[[ Data section, beginning ]]

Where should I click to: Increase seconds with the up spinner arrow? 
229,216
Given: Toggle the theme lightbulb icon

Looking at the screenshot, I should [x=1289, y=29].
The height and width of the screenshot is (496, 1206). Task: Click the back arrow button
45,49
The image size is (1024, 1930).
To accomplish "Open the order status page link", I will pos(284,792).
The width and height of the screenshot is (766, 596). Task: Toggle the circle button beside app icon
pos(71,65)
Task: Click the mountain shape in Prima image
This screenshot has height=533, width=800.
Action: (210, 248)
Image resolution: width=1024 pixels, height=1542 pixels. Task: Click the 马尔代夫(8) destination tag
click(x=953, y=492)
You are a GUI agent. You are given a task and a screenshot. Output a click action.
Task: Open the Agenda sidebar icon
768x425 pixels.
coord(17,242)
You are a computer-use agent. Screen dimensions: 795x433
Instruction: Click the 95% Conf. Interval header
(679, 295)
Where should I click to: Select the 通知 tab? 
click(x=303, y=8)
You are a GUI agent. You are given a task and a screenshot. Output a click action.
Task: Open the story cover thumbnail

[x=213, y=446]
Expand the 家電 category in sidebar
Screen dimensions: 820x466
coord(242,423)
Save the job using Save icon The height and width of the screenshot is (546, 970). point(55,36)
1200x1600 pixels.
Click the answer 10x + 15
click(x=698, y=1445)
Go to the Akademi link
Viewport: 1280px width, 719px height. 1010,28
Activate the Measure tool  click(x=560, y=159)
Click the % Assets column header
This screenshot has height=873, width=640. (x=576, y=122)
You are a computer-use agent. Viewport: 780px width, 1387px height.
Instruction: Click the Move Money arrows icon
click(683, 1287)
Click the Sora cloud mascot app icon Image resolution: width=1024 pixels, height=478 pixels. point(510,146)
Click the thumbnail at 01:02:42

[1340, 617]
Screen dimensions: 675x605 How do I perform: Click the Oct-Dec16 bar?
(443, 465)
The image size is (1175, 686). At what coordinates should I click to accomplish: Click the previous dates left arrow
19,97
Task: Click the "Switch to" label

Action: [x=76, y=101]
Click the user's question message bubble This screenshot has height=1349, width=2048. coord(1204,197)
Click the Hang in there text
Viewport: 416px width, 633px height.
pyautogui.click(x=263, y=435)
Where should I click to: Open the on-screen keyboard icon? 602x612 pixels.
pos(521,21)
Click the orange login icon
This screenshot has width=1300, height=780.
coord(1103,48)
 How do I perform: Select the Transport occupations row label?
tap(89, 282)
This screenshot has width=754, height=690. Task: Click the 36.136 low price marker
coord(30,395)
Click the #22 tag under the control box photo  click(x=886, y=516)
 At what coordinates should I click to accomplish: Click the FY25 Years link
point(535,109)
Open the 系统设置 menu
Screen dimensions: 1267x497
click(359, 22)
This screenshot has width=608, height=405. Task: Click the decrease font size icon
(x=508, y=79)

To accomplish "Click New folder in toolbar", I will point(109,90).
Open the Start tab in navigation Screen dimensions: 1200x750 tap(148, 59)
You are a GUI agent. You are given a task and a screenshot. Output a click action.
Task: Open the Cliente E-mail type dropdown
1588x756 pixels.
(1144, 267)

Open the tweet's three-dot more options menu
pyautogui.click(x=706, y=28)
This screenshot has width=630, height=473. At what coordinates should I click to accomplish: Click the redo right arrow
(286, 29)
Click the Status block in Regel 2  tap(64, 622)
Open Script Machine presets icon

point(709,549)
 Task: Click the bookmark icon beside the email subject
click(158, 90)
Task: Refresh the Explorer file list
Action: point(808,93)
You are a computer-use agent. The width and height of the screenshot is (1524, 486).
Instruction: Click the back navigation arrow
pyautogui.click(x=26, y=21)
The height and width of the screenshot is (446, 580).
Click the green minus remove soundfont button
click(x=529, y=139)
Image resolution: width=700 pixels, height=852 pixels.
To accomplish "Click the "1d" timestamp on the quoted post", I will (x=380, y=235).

[[ Data section, end ]]

> **Work task**:
Extract all the entries word for word.

> **Exercise output**:
Where should I click to: Increase seconds with the up spinner arrow? 
229,216
Given: Toggle the theme lightbulb icon

Looking at the screenshot, I should [x=1289, y=29].
The height and width of the screenshot is (496, 1206). Task: Click the back arrow button
45,49
The image size is (1024, 1930).
To accomplish "Open the order status page link", I will pos(284,792).
The width and height of the screenshot is (766, 596). Task: Toggle the circle button beside app icon
pos(71,65)
Task: Click the mountain shape in Prima image
This screenshot has height=533, width=800.
Action: (210, 248)
Image resolution: width=1024 pixels, height=1542 pixels. Task: Click the 马尔代夫(8) destination tag
click(x=953, y=492)
You are a GUI agent. You are given a task and a screenshot. Output a click action.
Task: Open the Agenda sidebar icon
768x425 pixels.
coord(17,242)
You are a computer-use agent. Screen dimensions: 795x433
Instruction: Click the 95% Conf. Interval header
(679, 295)
Where should I click to: Select the 通知 tab? 
click(x=303, y=8)
You are a GUI agent. You are given a task and a screenshot. Output a click action.
Task: Open the story cover thumbnail

[x=213, y=446]
Expand the 家電 category in sidebar
Screen dimensions: 820x466
coord(242,423)
Save the job using Save icon The height and width of the screenshot is (546, 970). point(55,36)
1200x1600 pixels.
Click the answer 10x + 15
click(x=698, y=1445)
Go to the Akademi link
Viewport: 1280px width, 719px height. 1010,28
Activate the Measure tool  click(x=560, y=159)
Click the % Assets column header
This screenshot has height=873, width=640. (x=576, y=122)
You are a computer-use agent. Viewport: 780px width, 1387px height.
Instruction: Click the Move Money arrows icon
click(683, 1287)
Click the Sora cloud mascot app icon Image resolution: width=1024 pixels, height=478 pixels. point(510,146)
Click the thumbnail at 01:02:42

[1340, 617]
Screen dimensions: 675x605 How do I perform: Click the Oct-Dec16 bar?
(443, 465)
The image size is (1175, 686). At what coordinates should I click to accomplish: Click the previous dates left arrow
19,97
Task: Click the "Switch to" label

Action: [x=76, y=101]
Click the user's question message bubble This screenshot has height=1349, width=2048. coord(1204,197)
Click the Hang in there text
Viewport: 416px width, 633px height.
pyautogui.click(x=263, y=435)
Where should I click to: Open the on-screen keyboard icon? 602x612 pixels.
pos(521,21)
Click the orange login icon
This screenshot has width=1300, height=780.
coord(1103,48)
 How do I perform: Select the Transport occupations row label?
tap(89, 282)
This screenshot has width=754, height=690. Task: Click the 36.136 low price marker
coord(30,395)
Click the #22 tag under the control box photo  click(x=886, y=516)
 At what coordinates should I click to accomplish: Click the FY25 Years link
point(535,109)
Open the 系统设置 menu
Screen dimensions: 1267x497
click(359, 22)
This screenshot has width=608, height=405. Task: Click the decrease font size icon
(x=508, y=79)

To accomplish "Click New folder in toolbar", I will point(109,90).
Open the Start tab in navigation Screen dimensions: 1200x750 tap(148, 59)
You are a GUI agent. You are given a task and a screenshot. Output a click action.
Task: Open the Cliente E-mail type dropdown
1588x756 pixels.
(1144, 267)

Open the tweet's three-dot more options menu
pyautogui.click(x=706, y=28)
This screenshot has width=630, height=473. At what coordinates should I click to accomplish: Click the redo right arrow
(286, 29)
Click the Status block in Regel 2  tap(64, 622)
Open Script Machine presets icon

point(709,549)
 Task: Click the bookmark icon beside the email subject
click(158, 90)
Task: Refresh the Explorer file list
Action: point(808,93)
You are a computer-use agent. The width and height of the screenshot is (1524, 486).
Instruction: Click the back navigation arrow
pyautogui.click(x=26, y=21)
The height and width of the screenshot is (446, 580).
Click the green minus remove soundfont button
click(x=529, y=139)
Image resolution: width=700 pixels, height=852 pixels.
To accomplish "Click the "1d" timestamp on the quoted post", I will (x=380, y=235).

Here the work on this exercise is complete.